Originally Posted by ronr48
I purchased the Sharp TV/DVD combo at Sears on 6-16-2007 for $689. Returned it on 6-21-2007, because it was completely unsatisfactory. Low, low sound, poor choice of aspect ratios in SD, long time to come on after turn on, limited menu, etc. The bummer to this whole story, is that Sears charged me a 15% restocking fee of $104. Word of advice, do NOT buy any electronics from Sears. This is the first time I have ever been charged a restocking fee. The Sharp unit was so unsatisfactory for me that I ate the $104 charge, went to another store & upgraded to a Sharp LC-26D43U LCD Tv (no DVD combo). Read the good writeup in Cnet today, where they reviewed the Sharp LC-32D43U unit, same family, but different size. I also bought the Samsung DVD-HD1087P upscaling DVD player. Note this is not a HD player, it just upscales the signal. The LC-26D43U is great, better menu, better sound, no warmup, etc. I am happy I made the change. I have not hooked up the DVD player yet, because the HDMI cable is on order. This is the way I should have gone in the first place, instead of buying a combo unit. Hope this helps you in your decision making.
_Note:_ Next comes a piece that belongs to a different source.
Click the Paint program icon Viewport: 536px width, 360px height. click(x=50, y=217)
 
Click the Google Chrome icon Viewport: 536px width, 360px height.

The restocking fee is not charged if the set is malfunctionning, only if the customer simply changes their mind. Many customers claim a non-existent or intermittent malfunction in order to avoid the fee, and invariably succeed; I applaud your honesty.
I work in the electronics dept. of a large Sears store. We are instructed to make sure the customer is aware of this restocking fee, it's printed on the receipt and we are required to circle the printed statement of the policy in the presence of the customer at time of sale. If you were not made aware of this policy at the time of sale you should have asked to see a manager and explained this and it most probably would not have been imposed.
At the particular store I work at, many items like $29 dvd players are returned simply because the customer ran out of ready cash and needs to get a pizza and a sixpack, or because their kid stomped on it and destroyed it. In the past there was a severe problem with people purchasing $3k big screen tvs in time for the Superbowl and returning them the week afterwards, and we still see this happening from time to time. Then you have the people who want to do an in-home demo of a variety of sets before making a final choice, leaving a trail of heavily discounted open-box tvs in thier wake and raising prices for the rest of us--these forums are infested with these clowns.
It is unfortunate that some retailers have found it necessary to take steps to avoid abuse of formerly liberal return policies, but it's not just Sears doing it as evidenced by Costco's recent change to a 90 day return on tvs.
Many times issues with sets that make them unsatisfactory can be discovered in the store prior to purchase, but not always. Without access to the remote you had no way of checking out the menu feaures and some of your other complaints and in stores the remote is not always available to check these things out.
I am not by any means trying to lump you in with the return policy abusers, you are not one of them but you are indirectly one of their victims.